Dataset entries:
----
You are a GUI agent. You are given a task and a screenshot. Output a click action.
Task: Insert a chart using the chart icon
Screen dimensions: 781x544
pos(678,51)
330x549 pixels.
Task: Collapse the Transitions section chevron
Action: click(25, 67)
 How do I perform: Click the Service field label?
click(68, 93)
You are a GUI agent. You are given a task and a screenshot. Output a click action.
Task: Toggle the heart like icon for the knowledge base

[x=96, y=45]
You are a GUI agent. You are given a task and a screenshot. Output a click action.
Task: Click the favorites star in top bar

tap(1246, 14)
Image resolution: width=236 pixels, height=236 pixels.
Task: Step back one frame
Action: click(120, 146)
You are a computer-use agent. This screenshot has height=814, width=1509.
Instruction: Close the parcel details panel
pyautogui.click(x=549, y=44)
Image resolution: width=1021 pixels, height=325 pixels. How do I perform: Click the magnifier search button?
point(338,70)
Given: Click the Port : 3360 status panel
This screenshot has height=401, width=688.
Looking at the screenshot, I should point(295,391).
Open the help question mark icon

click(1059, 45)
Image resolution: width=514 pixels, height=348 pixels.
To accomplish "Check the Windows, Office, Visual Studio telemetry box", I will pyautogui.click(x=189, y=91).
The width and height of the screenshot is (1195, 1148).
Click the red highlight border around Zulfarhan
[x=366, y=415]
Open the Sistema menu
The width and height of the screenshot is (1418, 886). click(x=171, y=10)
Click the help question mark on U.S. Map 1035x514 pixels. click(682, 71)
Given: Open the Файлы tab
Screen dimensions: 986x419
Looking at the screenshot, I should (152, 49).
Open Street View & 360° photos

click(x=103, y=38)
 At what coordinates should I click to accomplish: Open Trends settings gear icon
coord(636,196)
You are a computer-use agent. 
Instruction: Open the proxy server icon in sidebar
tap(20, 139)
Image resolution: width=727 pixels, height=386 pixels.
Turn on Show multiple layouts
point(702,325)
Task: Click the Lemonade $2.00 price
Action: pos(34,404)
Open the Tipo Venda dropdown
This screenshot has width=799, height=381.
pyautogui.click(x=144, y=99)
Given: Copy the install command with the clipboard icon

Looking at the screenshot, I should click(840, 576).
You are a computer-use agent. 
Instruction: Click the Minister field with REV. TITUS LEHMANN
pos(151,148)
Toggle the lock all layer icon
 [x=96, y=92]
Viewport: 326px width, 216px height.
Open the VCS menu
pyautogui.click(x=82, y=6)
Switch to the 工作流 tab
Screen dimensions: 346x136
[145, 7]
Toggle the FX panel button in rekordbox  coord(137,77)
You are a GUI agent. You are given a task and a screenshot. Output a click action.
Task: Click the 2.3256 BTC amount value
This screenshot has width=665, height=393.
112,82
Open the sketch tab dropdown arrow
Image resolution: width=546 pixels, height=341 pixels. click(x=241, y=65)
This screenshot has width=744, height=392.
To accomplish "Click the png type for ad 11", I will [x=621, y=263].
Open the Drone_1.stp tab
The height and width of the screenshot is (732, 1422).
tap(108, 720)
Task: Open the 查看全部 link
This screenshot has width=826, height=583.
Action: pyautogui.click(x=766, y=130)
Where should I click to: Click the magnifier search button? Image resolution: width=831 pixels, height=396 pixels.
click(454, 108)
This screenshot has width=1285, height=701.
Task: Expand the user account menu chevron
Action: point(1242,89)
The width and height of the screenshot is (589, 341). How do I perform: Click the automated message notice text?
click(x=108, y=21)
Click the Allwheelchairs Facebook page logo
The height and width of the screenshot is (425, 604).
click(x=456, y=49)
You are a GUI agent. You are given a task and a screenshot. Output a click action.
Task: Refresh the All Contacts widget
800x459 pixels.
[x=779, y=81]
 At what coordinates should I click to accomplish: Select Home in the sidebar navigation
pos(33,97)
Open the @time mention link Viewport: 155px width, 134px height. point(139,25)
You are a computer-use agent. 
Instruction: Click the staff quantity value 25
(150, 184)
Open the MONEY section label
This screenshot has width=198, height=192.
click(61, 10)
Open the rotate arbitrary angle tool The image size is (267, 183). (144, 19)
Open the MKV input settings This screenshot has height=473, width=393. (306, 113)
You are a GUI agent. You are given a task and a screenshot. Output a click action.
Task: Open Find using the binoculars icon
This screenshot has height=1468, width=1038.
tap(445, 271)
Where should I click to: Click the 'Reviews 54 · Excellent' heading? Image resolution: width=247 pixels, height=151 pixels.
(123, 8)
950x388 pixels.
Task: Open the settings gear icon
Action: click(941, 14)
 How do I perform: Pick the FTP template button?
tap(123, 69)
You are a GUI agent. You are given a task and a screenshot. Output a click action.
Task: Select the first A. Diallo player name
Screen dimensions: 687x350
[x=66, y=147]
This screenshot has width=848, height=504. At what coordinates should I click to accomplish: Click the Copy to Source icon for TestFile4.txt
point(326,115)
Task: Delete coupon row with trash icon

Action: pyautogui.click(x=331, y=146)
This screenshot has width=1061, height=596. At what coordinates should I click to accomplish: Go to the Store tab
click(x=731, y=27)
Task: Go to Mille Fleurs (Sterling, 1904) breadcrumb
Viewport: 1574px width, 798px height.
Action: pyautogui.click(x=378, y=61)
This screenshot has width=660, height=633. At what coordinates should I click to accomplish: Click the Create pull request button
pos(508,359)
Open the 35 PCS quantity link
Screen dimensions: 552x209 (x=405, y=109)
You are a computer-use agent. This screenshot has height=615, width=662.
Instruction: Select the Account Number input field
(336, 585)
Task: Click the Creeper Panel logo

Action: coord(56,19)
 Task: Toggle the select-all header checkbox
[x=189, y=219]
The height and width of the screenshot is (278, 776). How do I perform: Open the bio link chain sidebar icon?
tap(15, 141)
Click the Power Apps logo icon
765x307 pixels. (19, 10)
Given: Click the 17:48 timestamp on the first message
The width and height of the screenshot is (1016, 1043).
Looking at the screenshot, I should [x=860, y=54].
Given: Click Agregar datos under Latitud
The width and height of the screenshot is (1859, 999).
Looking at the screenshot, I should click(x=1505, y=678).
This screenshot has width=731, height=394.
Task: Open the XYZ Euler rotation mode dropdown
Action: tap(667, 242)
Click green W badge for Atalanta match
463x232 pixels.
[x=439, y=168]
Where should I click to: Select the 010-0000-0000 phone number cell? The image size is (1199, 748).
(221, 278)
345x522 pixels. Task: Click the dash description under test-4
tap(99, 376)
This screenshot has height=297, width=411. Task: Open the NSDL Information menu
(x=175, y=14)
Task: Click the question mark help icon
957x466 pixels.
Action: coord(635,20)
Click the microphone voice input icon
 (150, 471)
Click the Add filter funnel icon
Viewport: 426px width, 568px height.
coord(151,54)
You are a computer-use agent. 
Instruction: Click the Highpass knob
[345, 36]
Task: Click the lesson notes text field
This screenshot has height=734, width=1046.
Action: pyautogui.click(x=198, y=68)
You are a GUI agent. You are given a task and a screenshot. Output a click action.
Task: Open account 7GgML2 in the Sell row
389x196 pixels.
----
WORK ORDER:
Beginning at the line where "This screenshot has height=297, width=411." appears, extract each line through the end of the data above; keep them exact and include nothing else.

WRITTEN ANSWER:
This screenshot has height=297, width=411. Task: Open the NSDL Information menu
(x=175, y=14)
Task: Click the question mark help icon
957x466 pixels.
Action: coord(635,20)
Click the microphone voice input icon
 (150, 471)
Click the Add filter funnel icon
Viewport: 426px width, 568px height.
coord(151,54)
You are a computer-use agent. 
Instruction: Click the Highpass knob
[345, 36]
Task: Click the lesson notes text field
This screenshot has height=734, width=1046.
Action: pyautogui.click(x=198, y=68)
You are a GUI agent. You are given a task and a screenshot. Output a click action.
Task: Open account 7GgML2 in the Sell row
389x196 pixels.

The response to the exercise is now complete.